Looking at cities, New York tops the ranking this year, followed by London, Singapore, San Francisco and Boston. New York’s leading position can be attributed to its strong performance across four of the five pillars measured in the research, specifically in the “Enable”, “Attract”, “Grow” and “Global Knowledge Skills” categories.

Generally, cities with a proven ability for “future readiness” ranked highly, with activities in fields including AI, fintech and medtech, favoring the talent performance of the top five. Many cities are increasingly becoming testbeds for new AI based tools such as facial recognition, tele-surveillance and autonomous vehicles. The success of these vary across cities, but those that do well will emerge as AI hubs that have the talent pools to sustainably deploy global solutions.

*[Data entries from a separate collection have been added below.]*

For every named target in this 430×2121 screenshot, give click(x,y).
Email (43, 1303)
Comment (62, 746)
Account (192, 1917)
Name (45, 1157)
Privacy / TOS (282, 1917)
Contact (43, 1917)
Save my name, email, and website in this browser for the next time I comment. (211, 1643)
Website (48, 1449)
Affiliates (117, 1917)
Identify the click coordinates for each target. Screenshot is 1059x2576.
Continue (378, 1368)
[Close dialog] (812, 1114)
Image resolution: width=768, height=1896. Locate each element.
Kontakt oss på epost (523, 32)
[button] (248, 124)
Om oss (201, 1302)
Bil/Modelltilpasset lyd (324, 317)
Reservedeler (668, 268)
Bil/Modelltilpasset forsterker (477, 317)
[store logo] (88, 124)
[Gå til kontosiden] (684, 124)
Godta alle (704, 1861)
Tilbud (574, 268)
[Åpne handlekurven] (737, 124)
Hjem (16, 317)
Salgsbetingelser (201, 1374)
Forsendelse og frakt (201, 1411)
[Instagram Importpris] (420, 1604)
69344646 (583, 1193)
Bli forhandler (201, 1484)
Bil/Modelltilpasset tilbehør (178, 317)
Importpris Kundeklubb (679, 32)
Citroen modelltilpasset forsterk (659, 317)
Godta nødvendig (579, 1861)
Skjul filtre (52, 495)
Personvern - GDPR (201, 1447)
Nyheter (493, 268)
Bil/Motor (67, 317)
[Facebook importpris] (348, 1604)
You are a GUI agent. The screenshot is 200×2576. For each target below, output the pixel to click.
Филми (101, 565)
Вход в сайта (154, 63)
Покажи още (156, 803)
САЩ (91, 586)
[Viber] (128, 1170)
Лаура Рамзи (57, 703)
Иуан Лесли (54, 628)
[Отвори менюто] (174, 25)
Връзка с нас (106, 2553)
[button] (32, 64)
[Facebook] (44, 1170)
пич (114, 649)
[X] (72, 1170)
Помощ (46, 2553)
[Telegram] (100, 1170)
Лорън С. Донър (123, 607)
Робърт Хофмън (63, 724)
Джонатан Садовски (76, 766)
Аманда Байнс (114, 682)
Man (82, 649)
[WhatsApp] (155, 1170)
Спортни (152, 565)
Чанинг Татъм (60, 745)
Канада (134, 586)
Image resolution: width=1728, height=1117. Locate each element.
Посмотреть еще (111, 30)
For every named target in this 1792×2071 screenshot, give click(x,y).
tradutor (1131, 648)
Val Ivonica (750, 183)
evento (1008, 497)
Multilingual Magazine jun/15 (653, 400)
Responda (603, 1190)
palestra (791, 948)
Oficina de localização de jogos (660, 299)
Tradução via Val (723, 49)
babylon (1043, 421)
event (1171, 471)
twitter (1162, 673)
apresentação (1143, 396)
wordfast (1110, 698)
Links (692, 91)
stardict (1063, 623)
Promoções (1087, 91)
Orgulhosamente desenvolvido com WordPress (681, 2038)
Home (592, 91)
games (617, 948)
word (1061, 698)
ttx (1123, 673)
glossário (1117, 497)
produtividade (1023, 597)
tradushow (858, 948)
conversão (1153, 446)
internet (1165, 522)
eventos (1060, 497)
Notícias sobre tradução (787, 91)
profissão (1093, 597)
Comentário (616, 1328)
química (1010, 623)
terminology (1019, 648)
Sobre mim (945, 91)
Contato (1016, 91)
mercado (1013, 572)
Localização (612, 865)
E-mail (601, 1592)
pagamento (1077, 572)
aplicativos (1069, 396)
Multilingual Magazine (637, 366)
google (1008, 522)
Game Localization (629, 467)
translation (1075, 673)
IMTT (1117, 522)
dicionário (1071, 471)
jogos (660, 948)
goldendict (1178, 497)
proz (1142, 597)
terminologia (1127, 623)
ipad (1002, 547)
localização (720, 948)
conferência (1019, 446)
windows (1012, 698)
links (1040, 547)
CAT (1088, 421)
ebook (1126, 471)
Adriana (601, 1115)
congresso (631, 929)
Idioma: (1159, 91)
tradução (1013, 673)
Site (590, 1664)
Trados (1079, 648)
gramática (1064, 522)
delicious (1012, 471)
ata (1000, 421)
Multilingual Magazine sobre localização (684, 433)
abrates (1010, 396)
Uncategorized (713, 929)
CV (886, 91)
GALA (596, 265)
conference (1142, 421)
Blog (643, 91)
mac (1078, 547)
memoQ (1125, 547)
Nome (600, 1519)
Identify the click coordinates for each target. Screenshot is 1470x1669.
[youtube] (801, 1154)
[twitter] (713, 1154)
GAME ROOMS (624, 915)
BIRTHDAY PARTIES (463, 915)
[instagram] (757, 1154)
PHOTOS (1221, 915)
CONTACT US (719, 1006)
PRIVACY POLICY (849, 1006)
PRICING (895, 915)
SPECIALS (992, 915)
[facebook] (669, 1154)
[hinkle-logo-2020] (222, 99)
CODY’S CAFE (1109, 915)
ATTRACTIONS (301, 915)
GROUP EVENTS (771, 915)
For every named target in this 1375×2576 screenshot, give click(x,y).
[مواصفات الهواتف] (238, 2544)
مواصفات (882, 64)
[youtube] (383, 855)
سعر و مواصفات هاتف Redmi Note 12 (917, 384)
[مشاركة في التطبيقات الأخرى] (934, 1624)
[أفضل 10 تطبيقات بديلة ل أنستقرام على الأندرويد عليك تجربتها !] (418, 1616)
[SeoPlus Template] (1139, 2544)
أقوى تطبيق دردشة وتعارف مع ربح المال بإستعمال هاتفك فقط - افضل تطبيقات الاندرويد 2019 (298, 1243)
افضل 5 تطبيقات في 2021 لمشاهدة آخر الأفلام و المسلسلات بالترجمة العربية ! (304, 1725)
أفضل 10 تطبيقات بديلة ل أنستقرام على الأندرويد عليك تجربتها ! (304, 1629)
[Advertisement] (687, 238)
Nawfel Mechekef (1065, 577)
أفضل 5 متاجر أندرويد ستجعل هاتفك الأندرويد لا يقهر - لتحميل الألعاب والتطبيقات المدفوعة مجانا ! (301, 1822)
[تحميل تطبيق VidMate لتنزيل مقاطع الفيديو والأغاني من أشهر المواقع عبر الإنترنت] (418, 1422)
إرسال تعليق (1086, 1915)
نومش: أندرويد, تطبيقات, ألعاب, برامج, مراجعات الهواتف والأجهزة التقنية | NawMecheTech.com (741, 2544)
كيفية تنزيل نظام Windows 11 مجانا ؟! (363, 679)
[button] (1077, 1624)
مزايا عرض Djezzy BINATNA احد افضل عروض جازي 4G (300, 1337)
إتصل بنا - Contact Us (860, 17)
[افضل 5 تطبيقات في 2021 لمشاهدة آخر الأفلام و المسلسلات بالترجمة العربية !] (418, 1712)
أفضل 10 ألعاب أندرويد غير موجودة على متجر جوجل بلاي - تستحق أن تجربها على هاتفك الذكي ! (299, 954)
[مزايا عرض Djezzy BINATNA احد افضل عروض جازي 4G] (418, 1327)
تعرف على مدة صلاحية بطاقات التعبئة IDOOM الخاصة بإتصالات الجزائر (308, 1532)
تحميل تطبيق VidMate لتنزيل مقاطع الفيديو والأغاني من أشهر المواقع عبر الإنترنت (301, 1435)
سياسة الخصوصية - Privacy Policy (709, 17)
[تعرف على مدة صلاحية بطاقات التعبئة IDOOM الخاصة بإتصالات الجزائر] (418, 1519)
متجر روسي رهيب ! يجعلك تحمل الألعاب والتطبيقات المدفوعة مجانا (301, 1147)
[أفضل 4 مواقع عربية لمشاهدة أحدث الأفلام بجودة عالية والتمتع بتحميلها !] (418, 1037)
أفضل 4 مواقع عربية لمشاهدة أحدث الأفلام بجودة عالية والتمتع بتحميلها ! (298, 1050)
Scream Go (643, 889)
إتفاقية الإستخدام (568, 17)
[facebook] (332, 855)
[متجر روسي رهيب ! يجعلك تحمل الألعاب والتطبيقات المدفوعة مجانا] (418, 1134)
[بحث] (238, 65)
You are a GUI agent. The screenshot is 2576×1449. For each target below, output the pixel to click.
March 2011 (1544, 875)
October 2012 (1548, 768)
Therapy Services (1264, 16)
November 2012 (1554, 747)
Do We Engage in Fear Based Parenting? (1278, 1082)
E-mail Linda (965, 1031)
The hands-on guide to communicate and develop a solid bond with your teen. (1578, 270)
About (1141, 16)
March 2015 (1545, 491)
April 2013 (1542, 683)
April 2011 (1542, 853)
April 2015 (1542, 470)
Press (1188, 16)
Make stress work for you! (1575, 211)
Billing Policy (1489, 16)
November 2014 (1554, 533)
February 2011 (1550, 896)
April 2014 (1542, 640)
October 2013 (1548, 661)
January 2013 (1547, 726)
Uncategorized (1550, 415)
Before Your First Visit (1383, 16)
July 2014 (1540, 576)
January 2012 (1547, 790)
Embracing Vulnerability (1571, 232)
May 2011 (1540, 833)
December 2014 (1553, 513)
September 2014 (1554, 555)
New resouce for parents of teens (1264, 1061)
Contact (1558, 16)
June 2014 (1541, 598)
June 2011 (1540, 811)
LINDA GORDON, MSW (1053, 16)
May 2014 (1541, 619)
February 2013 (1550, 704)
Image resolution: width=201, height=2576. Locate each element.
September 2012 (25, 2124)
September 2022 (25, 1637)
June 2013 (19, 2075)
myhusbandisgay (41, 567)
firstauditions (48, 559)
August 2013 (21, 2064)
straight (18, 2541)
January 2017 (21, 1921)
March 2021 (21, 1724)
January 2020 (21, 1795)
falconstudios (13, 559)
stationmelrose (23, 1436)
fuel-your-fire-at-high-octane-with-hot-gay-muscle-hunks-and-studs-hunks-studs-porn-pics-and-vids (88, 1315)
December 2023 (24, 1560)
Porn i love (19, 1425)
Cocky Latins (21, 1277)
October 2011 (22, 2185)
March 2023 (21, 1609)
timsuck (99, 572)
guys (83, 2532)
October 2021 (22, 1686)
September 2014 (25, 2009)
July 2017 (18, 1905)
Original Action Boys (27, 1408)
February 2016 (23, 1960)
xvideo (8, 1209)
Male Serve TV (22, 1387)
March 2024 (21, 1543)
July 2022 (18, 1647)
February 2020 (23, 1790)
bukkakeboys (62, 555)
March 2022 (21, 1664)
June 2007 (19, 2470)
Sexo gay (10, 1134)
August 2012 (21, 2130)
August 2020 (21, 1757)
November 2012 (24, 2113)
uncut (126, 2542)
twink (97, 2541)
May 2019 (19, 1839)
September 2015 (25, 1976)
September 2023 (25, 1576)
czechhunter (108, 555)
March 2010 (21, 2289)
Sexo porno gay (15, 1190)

This year, Canada ranks 13th among 132 countries – moving up two places on the table compared last year’s ranking of 15th among 125 countries.

GTCI also evaluates world’s top cities for their ability to attract, grow and retain talent. 

Canadian cities Toronto, Montreal, Vancouver and Ottawa made it to the table with the rankings of 12th, 29th, 30th and 52nd respectively among 155 cities.

Here’s a comparison between 2019 and 2020 for Canadian Cities:

City 2020 Ranking 2019 Ranking
Toronto 12 33
Montreal 29 24
Vancouver 30 N/A
Ottawa 52 29


  • Toronto moves up 21 places on the table which makes the 6ix top 15 in the world
  • Unlike 2019, Vancouver comes on the table in 2020 with the ranking of 30th
  • Montreal preserves its place in the top 30
  • Ottawa moves down significantly from 29 to 52nd place among 155 cities

GTCI 2020: the top 15 countries

  1. Switzerland
  2. United States
  3. Singapore
  4. Sweden
  5. Denmark
  6. Netherlands
  7. Finland
  8. Luxembourg
  9. Norway
  10. Australia
  11. Germany
  12. United Kingdom
  13. Canada
  14. Iceland
  15. Ireland

*Canada ranked 15th in 2019.

What is the purpose of GTCI?

Countries are competing globally to grow better talent; attract the talent they need; and retain those workers who contribute to competitiveness, innovation, and growth. Countries seek to put economic and social policies in place that will facilitate this. In such a context, governments, businesses, and various other stakeholders need quantitative instruments that can inform their decisions and can help them design and implement better policies in areas such as education, employment, and immigration, to name a few.  This is the purpose of the GTCI.